In their study, the team tagged several hundred infected ants in the Bidstrup Forests near Roskilde, Denmark. “It took some dexterity to glue colors and numbers onto the rear segments of the ants, but it allowed us to keep track of them for longer periods of time,” said Fredensborg.
The team observed how the infected ants behaved to humidity, light, time of day, and temperature and it was clear that temperature has an effect on their behavior. During cooler temperatures, the ants were more likely to be attached to the top of a blade of grass. When the temperature rose, the ants let go of the grass and crawled back down.

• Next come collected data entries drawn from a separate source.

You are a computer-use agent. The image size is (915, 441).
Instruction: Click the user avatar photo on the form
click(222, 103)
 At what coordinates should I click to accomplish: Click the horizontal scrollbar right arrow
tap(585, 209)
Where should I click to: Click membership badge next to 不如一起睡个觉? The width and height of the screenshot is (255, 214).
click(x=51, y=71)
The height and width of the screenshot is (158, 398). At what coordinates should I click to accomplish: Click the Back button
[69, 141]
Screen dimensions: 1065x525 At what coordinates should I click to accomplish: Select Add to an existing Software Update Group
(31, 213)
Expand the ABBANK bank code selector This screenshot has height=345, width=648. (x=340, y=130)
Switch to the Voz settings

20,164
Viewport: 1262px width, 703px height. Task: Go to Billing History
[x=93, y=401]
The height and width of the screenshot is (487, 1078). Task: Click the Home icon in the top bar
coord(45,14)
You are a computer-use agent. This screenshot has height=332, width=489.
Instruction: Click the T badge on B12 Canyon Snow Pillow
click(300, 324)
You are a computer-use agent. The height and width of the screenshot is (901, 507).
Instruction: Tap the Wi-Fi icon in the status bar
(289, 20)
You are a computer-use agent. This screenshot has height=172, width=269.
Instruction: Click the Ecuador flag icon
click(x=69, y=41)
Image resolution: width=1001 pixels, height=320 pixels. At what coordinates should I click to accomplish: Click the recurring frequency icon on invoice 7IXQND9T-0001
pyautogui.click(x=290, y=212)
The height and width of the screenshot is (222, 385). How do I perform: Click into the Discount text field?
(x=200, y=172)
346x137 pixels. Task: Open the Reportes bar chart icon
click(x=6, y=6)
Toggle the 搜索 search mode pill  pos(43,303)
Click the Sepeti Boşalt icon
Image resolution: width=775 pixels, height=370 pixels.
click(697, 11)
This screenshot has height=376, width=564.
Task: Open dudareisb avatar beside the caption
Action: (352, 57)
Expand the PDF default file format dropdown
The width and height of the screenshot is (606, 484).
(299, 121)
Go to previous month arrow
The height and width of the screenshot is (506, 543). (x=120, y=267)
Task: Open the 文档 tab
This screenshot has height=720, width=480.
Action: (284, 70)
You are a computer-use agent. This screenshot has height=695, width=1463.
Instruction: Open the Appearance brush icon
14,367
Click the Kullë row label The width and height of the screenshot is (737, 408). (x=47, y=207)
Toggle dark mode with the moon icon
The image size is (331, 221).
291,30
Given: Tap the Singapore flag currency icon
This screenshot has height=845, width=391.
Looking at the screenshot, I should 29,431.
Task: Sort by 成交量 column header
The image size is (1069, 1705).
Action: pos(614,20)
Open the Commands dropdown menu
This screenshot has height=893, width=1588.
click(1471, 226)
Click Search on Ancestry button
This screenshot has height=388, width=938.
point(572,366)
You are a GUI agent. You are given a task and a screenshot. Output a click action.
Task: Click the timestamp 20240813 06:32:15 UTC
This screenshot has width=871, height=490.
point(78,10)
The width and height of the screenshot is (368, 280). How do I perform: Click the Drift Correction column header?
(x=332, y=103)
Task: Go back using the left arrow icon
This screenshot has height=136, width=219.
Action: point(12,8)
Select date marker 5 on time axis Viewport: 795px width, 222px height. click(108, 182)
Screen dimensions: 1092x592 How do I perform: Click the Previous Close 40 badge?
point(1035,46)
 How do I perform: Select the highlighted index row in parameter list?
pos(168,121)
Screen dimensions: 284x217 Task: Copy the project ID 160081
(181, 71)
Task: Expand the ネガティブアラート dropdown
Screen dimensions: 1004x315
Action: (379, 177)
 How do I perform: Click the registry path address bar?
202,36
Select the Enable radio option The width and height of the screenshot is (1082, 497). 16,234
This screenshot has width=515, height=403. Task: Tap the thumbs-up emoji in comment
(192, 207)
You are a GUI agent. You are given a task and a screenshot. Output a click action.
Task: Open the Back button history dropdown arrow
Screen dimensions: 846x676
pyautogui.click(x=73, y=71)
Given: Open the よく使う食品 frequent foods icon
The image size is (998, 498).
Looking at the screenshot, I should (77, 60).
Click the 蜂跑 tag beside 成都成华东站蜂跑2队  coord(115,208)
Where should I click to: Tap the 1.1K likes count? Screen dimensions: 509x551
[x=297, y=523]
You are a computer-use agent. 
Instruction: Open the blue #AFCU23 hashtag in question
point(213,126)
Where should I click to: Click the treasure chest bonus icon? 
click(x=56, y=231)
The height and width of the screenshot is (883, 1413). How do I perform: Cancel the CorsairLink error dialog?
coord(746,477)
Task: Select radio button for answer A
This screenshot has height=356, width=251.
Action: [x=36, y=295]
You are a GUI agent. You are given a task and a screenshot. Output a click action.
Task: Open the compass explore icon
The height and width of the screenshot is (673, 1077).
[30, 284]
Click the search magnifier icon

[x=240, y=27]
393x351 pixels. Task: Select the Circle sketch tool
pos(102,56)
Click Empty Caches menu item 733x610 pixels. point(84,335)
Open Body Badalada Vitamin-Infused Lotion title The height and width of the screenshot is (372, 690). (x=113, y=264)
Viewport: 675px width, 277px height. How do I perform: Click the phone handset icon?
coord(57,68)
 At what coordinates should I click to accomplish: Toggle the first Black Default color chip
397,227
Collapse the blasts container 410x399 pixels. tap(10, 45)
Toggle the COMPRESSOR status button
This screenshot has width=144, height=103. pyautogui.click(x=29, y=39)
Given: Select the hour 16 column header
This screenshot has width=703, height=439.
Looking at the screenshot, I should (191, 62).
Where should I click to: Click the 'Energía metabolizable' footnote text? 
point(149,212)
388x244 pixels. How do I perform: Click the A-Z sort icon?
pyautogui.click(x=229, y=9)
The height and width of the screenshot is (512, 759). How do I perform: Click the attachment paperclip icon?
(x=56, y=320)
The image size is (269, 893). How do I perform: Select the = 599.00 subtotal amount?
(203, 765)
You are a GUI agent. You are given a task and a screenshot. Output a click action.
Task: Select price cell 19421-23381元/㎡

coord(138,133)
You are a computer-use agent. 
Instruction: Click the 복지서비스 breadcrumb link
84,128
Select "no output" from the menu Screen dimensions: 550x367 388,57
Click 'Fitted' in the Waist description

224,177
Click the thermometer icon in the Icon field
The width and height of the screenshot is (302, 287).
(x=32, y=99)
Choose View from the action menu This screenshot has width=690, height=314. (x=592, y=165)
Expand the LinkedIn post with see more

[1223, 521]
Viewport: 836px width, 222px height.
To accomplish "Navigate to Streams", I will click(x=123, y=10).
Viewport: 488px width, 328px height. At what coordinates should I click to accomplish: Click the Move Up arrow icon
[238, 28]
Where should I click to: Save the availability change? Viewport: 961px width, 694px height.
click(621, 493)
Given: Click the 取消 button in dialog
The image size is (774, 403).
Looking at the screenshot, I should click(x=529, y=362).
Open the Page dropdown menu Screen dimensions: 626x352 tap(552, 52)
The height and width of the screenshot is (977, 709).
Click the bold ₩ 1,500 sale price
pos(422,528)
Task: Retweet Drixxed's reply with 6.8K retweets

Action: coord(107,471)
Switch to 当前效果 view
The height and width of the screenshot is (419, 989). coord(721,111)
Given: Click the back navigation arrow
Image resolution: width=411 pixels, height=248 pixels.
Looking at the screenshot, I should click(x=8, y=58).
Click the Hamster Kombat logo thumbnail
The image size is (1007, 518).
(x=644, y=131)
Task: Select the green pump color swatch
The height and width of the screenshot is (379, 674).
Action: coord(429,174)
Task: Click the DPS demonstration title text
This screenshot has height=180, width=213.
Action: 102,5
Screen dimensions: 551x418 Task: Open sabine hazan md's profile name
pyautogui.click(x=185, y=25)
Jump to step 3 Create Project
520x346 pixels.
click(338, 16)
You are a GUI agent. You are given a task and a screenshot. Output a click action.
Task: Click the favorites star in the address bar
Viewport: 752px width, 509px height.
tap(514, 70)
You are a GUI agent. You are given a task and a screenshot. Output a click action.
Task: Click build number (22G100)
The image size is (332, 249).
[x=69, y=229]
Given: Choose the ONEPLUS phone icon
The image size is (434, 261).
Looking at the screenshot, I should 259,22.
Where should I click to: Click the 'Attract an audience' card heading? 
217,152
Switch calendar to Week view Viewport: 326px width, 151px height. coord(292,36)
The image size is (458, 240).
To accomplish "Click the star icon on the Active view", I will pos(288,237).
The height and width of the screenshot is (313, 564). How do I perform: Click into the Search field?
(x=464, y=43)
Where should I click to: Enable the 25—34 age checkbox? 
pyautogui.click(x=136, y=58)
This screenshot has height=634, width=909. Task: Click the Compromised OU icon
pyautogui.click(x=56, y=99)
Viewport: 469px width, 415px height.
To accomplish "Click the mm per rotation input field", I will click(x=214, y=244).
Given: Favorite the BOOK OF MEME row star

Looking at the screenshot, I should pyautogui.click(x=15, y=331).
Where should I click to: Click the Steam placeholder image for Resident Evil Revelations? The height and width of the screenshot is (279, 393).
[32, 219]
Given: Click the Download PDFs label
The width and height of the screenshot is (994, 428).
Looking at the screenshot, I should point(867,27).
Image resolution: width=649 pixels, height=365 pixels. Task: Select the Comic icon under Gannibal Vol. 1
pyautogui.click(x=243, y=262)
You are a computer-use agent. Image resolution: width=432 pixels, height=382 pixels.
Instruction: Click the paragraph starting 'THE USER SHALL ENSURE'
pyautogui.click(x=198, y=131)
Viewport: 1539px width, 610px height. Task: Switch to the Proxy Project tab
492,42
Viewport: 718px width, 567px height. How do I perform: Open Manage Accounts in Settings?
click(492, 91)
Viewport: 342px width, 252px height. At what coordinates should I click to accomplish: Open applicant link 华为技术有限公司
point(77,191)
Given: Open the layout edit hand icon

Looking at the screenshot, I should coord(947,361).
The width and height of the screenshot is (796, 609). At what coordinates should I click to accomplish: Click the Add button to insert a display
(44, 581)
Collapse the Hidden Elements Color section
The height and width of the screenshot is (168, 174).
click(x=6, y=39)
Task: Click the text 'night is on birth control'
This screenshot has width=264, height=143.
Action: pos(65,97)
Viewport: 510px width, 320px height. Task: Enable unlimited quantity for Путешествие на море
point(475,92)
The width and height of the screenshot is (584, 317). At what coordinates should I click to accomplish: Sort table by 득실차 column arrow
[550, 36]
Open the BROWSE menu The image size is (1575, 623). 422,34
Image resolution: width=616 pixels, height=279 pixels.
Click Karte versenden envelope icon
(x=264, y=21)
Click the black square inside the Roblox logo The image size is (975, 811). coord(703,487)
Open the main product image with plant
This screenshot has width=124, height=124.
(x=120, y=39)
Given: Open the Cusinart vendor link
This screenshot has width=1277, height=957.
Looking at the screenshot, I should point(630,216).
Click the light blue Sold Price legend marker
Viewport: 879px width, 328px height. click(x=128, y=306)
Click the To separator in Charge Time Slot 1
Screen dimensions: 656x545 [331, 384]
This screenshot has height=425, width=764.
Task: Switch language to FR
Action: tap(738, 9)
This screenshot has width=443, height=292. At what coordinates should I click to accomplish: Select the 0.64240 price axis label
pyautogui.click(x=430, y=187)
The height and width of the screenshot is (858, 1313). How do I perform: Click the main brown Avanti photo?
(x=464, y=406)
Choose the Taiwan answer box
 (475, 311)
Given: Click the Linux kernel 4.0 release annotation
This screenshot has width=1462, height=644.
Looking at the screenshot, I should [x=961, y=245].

“We found a clear correlation between temperature and ant behavior,” said Fredensborg. “We joked about having found the ants’ zombie switch,’”
Step 2: The Grazer
Once the liver fluke infects the ant, several hundred parasites invade the insect’s body. Only one of these parasites will make it to the brain where it then influences the ant’s behavior. The remaining liver flukes conceal themselves in the ant’s abdomen inside of its intestine. There, the liver flukes find their way through the bile ducts and into the liver, where they suck blood and develop into adult flukes that begin to lay eggs.
“Here, there can be hundreds of liver flukes waiting for the ant to get them into their next host. They are wrapped in a capsule which protects them from the consequent host’s stomach acid, while the liver fluke that took control of the ant, dies. You could say that it sacrifices itself for the others,” said Fredensborg.
The eggs are then excreted in the host animal’s feces.
Step 3: The Snail
Once the fluke eggs have been excreted, they remain on the ground waiting for a snail to crawl by and eat the feces. When the eggs are inside the snail, the eggs develop into larval flukes that reproduce asexually and can multiply into several thousand.
“Historically, parasites have never really been focused on that much, despite there being scientific sources which say that parasitism is the most widespread life form,” said Fredensborg. “This is in part due to the fact that parasites are quite difficult to study.”
Step 4: The Slime Ball
To exit the snail and move on to their next host, the larval flukes make the snail cough. The flukes are then expelled from the snail in a lump of mucus. The ants are attracted to this moist ball, eat it, and unwittingly ingest more fluke larvae and the cycle begins all over again.
The tiny liver fluke is widespread in Denmark and other temperate regions around the world and researchers are still trying to understand more of the mechanisms behind how they take over a host’s brain.
“We now know that temperature determines when the parasite will take over an ant’s brain. But we still need to figure out which cocktail of chemical substances the parasite uses to turn ants into zombies,” Fredensborg said. “Nevertheless, the hidden world of parasites forms a significant part of biodiversity, and by changing the host’s behavior, they can help determine who eats what in nature. That’s why they’re important for us to understand.”